Last fall, Snichimal Vayuchil or Flowery Dream, a collection of translated Tsotsil Mayan poems edited and translated by Paul Worley became the first North Dakota Quarterly Supplement. The plan was for it to be a digital download, but after the success of download, we decided to expand the content a bit and include a new introduction by Gloria E. Chacón, and make it a print-on-demand book.

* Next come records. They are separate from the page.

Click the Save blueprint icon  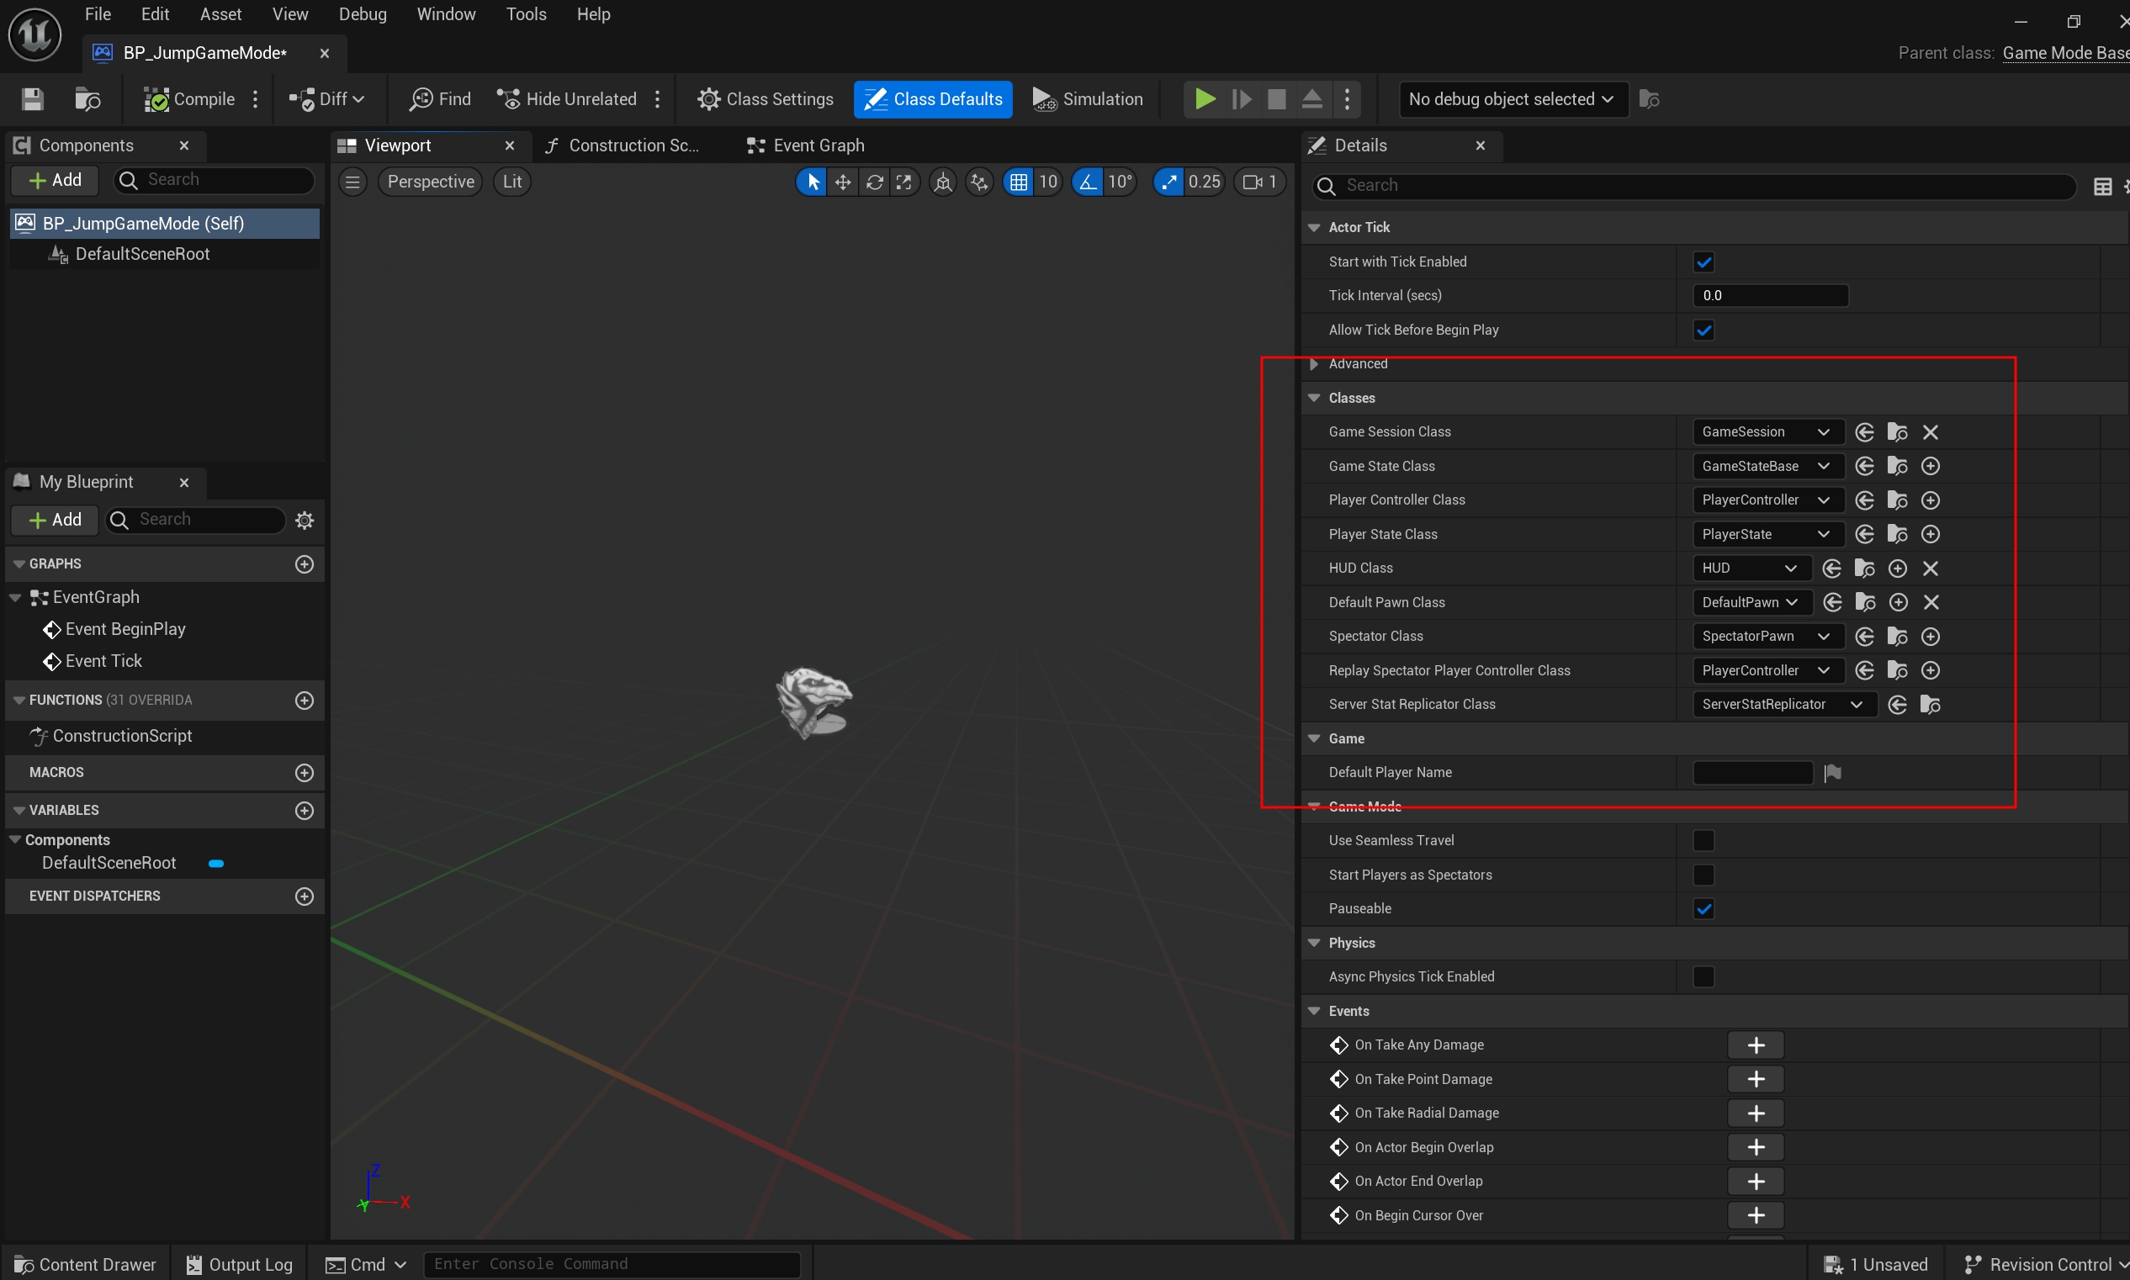tap(33, 99)
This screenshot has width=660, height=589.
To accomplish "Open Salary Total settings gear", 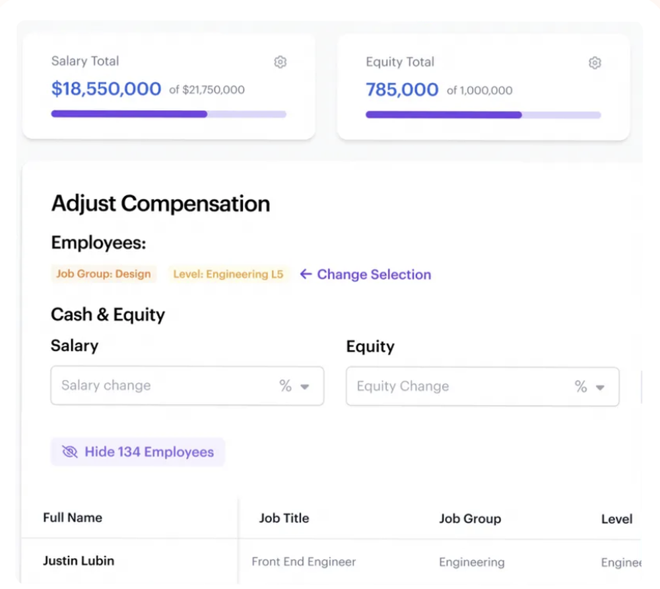I will coord(281,62).
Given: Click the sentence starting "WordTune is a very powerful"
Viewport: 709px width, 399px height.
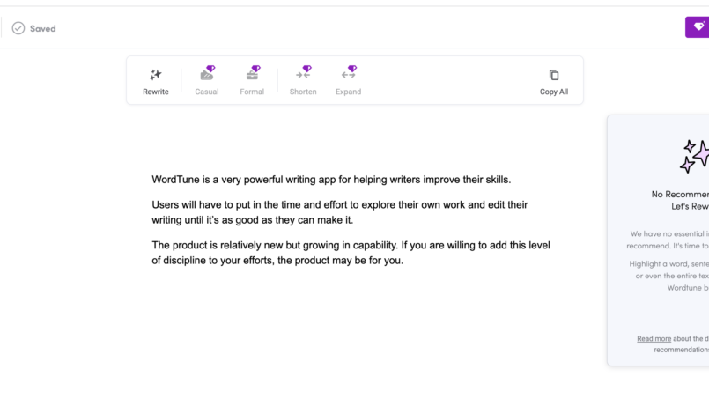Looking at the screenshot, I should click(x=331, y=180).
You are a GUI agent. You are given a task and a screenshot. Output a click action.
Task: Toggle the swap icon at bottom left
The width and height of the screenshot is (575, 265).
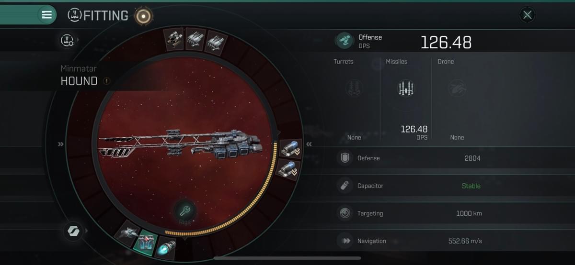[72, 232]
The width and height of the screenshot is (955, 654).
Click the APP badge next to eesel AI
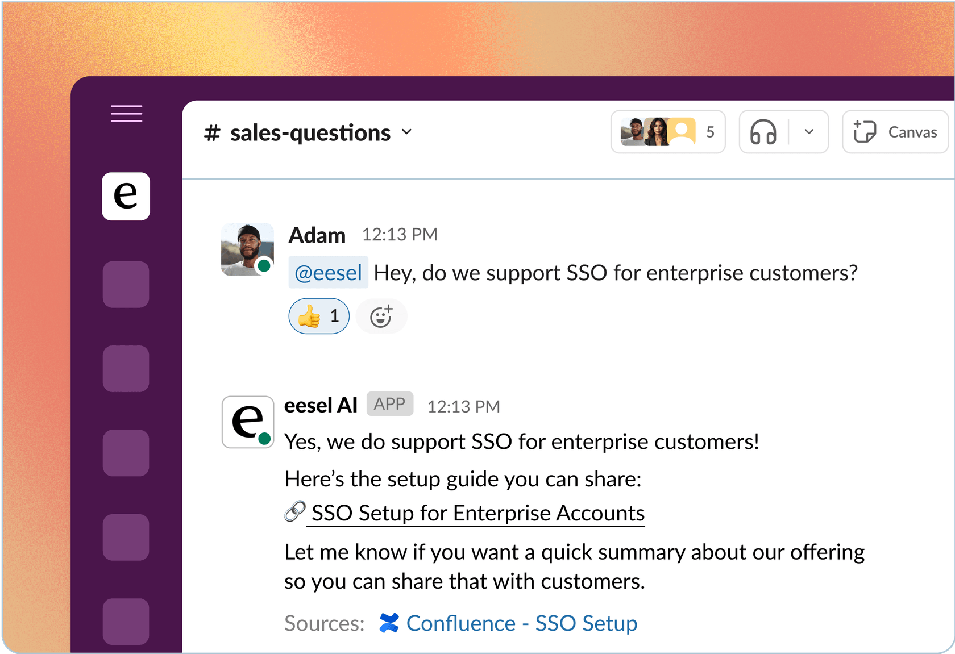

Folks who have read the digital download have nice things to say about it:
Music, voice, ceremony: our responsability of being people according the Popol Wuj. Snichimal Vayuchil resonates hundreds of years back. In offering flowery words to the ancient altars, Nezahualcoyotl’s songs resurge in the 21st century Maya youth. Closing the circle of pain and loss, this anthology is a celebration of the Maya creativity, and human resilience. Maltiox to the authors, editor, and translator. The elders in Palenque and Yaxchilan must grateful with these flowery dreams.
Juan G. Sánchez Martinez
In a very special way this poetry collection is a collective poem: the book itself is already a poem comprised of many voices and three languages. Each writer presents her/his way of understanding the world to the world, having internalized the idea of writing as a way to dialogue with that world. Each poem is a verse that contributes to this collective work, the product of many hands, of many ways of thinking about the world. In this trilingual volume, writing becomes a weapon of multiple uses and its reach is amplified, demonstrating how there are different ways of writing and translating: innovating and embellishing how we read poetry.